Prepara nuestra vista para que pueda contemplar el potente resplandor del Sol divino que viene detrás de ti. Dispón nuestros corazones, ya que quieres revelarte a ellos. Pero, para que podamos contemplarte, es necesario que sean puros nuestros corazones; purifícalos, pues ¡oh purísima Inmaculada!
Quiso la divina Sabiduría que, entre todas las fiestas que dedica la Iglesia a honrarte, se celebrase la de tu Inmaculada Concepción en el tiempo de Adviento, para que, conociendo los hijos de la Iglesia el celo con que te alejó el Señor de todo contacto con el pecado, en consideración a Aquel de quien debías ser Madre, se preparasen también ellos a recibirle, por medio de la renuncia absoluta a todo cuanto significa pecado o afecto al pecado. Ayúdanos, ¡oh María!, a realizar este gran cambio. Destruye en nosotros, por tu Concepción Inmaculada, las raíces de la concupiscencia y apaga sus llamas, humilla las altiveces de nuestro orgullo. Acuérdate que, si Dios te eligió para morada suya, fue únicamente como medio para venir luego a morar en nosotros.

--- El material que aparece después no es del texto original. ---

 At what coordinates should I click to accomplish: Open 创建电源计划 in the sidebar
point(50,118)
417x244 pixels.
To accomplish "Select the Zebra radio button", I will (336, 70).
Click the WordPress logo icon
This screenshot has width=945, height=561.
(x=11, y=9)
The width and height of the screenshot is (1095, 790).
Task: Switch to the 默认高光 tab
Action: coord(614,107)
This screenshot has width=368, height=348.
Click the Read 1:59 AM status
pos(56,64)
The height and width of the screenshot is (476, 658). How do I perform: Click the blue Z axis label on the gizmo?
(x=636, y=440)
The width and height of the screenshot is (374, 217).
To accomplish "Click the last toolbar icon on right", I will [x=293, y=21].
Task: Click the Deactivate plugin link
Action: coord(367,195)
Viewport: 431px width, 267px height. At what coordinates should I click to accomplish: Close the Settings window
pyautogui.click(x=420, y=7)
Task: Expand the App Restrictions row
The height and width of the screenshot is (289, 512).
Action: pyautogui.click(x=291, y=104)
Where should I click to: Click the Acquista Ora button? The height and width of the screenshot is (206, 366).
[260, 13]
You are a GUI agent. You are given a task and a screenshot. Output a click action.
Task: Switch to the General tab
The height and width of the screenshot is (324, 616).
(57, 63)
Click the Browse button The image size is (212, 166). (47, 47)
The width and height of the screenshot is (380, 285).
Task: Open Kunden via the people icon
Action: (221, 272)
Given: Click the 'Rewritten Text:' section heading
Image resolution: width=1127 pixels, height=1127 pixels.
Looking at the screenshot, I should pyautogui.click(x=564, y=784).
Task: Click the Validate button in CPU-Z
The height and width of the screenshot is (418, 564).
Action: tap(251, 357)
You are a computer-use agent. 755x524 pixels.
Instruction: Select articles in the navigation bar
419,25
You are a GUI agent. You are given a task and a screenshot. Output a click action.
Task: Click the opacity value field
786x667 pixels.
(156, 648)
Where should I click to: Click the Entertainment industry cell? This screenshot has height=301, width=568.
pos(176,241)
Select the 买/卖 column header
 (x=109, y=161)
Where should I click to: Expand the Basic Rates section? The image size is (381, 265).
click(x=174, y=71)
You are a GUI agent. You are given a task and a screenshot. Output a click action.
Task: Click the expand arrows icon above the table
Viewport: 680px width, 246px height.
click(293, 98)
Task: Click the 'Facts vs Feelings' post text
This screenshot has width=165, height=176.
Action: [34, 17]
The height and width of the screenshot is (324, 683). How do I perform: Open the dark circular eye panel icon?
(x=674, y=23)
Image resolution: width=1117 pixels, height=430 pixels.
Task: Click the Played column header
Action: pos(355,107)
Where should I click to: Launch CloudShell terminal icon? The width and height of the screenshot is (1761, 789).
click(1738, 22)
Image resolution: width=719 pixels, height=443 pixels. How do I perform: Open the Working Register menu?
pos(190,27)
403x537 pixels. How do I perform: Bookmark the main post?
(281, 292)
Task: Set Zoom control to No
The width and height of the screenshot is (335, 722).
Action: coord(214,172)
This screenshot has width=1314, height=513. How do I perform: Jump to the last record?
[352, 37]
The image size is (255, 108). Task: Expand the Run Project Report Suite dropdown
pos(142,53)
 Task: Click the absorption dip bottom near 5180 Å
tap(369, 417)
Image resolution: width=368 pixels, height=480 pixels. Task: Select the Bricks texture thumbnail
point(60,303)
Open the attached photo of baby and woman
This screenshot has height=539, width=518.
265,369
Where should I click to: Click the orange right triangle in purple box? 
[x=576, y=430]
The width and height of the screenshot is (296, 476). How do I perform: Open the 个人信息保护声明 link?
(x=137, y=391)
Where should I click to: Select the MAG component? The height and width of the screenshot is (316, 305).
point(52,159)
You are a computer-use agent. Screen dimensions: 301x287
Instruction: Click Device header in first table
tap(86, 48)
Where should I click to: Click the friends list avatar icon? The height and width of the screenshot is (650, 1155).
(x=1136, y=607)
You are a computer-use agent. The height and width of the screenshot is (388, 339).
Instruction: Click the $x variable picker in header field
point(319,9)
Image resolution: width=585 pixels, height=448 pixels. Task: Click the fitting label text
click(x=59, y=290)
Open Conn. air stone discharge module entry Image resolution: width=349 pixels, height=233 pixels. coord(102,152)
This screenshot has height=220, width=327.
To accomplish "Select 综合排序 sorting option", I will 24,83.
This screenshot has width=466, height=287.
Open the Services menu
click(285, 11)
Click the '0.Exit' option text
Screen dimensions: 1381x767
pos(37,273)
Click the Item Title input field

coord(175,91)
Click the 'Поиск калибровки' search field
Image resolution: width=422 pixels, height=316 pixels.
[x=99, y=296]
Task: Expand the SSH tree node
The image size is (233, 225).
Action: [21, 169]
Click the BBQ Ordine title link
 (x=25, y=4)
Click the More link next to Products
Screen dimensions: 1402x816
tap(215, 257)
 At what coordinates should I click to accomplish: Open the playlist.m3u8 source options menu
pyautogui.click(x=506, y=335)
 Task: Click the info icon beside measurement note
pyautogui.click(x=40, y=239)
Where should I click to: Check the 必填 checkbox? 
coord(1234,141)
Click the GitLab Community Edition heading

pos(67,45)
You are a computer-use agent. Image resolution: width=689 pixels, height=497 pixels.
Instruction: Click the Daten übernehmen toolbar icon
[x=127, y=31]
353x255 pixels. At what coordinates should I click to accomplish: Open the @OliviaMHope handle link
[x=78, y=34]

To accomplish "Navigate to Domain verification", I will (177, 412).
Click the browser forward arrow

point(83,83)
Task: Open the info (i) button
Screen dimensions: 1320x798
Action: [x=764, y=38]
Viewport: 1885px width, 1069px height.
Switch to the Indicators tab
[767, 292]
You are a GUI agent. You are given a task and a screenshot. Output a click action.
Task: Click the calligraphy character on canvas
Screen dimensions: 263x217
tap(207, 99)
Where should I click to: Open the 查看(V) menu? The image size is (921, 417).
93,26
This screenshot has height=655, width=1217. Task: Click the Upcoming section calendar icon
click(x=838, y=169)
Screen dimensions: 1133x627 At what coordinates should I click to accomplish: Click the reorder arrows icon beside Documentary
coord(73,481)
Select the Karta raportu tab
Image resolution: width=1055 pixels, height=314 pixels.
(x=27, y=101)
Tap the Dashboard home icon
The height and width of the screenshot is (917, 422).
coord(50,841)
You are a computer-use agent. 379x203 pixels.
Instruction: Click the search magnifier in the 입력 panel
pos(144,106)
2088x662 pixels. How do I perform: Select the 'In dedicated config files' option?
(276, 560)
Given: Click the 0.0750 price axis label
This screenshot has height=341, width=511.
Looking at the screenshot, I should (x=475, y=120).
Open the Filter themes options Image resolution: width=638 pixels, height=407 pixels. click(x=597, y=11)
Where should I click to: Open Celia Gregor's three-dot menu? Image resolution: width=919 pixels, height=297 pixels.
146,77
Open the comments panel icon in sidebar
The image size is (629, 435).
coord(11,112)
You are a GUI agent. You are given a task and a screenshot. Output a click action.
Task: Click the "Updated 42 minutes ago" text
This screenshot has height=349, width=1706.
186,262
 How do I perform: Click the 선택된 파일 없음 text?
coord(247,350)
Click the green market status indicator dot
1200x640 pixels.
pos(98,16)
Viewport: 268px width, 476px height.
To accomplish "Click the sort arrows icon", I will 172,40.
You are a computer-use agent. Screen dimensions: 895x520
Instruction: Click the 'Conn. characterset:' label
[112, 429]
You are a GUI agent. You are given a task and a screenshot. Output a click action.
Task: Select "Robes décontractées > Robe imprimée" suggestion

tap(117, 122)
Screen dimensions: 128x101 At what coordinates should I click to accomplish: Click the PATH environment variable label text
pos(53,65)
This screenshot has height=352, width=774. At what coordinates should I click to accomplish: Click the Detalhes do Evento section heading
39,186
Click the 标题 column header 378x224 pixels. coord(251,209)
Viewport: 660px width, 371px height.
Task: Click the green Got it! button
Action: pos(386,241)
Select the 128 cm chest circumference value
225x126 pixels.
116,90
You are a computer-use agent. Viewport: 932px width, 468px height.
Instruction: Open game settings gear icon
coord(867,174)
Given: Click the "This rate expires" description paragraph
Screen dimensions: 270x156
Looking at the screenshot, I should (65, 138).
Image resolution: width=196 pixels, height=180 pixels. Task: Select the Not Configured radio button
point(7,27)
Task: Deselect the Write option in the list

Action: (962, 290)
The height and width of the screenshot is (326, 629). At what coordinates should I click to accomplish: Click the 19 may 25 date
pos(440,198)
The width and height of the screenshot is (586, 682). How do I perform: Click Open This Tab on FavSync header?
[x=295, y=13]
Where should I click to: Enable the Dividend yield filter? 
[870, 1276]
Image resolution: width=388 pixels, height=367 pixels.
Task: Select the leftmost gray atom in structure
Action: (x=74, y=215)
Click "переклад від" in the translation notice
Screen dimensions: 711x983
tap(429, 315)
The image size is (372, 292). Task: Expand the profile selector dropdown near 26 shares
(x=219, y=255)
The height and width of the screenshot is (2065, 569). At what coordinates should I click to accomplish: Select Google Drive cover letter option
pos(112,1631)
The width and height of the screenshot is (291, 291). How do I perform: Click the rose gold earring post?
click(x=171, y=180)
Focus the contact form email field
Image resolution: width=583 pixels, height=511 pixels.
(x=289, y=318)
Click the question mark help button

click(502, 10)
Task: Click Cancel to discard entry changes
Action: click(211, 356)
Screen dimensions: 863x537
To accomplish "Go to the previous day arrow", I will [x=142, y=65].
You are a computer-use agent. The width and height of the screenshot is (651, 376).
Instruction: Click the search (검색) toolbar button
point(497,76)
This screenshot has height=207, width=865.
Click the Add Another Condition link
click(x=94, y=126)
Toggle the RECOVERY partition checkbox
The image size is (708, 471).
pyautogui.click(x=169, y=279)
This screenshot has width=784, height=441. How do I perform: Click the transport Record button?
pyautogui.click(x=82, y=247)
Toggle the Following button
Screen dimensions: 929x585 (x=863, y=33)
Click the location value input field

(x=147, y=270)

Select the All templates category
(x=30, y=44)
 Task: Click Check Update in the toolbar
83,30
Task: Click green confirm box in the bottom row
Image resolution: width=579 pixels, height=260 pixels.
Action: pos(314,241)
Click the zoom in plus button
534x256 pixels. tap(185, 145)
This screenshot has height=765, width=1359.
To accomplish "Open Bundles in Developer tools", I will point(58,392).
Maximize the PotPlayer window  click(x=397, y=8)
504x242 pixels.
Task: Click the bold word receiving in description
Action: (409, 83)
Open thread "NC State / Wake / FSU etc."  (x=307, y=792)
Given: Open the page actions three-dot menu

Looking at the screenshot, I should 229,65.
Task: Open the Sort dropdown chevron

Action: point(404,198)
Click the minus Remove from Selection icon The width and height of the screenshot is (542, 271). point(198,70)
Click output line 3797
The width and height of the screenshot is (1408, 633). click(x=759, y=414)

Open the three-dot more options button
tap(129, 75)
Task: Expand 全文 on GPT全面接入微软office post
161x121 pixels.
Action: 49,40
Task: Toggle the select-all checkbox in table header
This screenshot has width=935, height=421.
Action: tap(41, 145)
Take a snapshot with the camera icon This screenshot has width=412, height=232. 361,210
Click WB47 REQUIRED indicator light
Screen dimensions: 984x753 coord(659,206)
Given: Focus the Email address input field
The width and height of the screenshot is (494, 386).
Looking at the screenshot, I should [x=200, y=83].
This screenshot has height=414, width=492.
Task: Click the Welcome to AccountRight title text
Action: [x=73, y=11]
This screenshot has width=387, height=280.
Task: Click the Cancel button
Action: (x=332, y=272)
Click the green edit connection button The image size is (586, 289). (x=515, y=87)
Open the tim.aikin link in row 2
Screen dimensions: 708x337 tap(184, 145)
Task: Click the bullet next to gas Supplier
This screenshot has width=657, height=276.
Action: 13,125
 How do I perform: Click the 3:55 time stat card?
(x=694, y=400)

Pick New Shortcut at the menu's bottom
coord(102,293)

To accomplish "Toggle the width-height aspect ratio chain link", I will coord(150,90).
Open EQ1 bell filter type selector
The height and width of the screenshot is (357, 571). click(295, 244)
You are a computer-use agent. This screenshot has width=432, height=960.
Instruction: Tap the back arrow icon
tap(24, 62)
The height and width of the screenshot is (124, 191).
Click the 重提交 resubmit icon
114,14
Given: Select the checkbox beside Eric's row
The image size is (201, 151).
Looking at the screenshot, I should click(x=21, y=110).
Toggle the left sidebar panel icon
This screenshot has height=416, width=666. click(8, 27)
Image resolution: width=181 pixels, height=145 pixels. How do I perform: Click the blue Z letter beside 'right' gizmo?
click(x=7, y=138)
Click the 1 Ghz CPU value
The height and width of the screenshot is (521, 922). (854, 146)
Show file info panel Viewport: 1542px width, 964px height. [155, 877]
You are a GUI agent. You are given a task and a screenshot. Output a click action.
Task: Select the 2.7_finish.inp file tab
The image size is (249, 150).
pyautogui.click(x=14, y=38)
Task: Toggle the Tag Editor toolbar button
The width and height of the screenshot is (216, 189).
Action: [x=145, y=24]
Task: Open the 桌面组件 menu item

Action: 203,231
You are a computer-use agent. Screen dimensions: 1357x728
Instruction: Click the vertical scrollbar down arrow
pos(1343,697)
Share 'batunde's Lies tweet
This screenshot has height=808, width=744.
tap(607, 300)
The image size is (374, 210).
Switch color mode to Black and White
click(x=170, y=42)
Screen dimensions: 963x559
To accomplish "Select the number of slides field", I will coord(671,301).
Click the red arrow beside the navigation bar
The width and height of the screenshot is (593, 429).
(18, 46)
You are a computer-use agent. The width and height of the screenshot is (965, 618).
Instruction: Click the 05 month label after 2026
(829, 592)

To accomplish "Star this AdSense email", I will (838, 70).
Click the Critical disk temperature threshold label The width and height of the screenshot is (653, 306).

¡Oh María! ¡Arca de la alianza, hecha de madera incorruptible, revestida de oro purísimo! Ayúdanos a corresponder a los inefables designios de Dios, que, después de haberse honrado en tu pureza incomparable, quiere también serlo en nuestra miseria; pues sólo para hacer de nosotros su templo y su más grata morada nos ha arrebatado al demonio. Ven en ayuda nuestra, tú que, por la misericordia de tu Hijo, jamás conociste el pecado. Recibe en este día nuestras alabanzas. Tú eres el Arca de salvación que flota sobre las aguas del diluvio universal; el blanco vellón, humedecido por el rocío del cielo, mientras toda la tierra está seca; la Llama que no pudieron apagar las grandes olas; el Lirio que florece entre espinas; el Jardín cerrado a la infernal serpiente; la Fuente sellada, cuya limpidez jamás fue turbada; la casa del Señor, sobre la que tuvo siempre puestos sus ojos, y en la que jamás entró nada con mancilla; la mística Ciudad, de la que se cuentan tantos prodigios. (Salmo LXXXVI.) ¡Oh María! nos es grato repetir tus títulos de gloria, porque te amamos, y la gloria de la Madre pertenece también a los hijos.
Sigue bendiciendo y protegiendo a cuantos te honran en este augusto privilegio, tú que fuiste concebida en este día; y nace cuanto antes, concibe al Emmanuel, dale a luz y muéstrale a los que le amamos.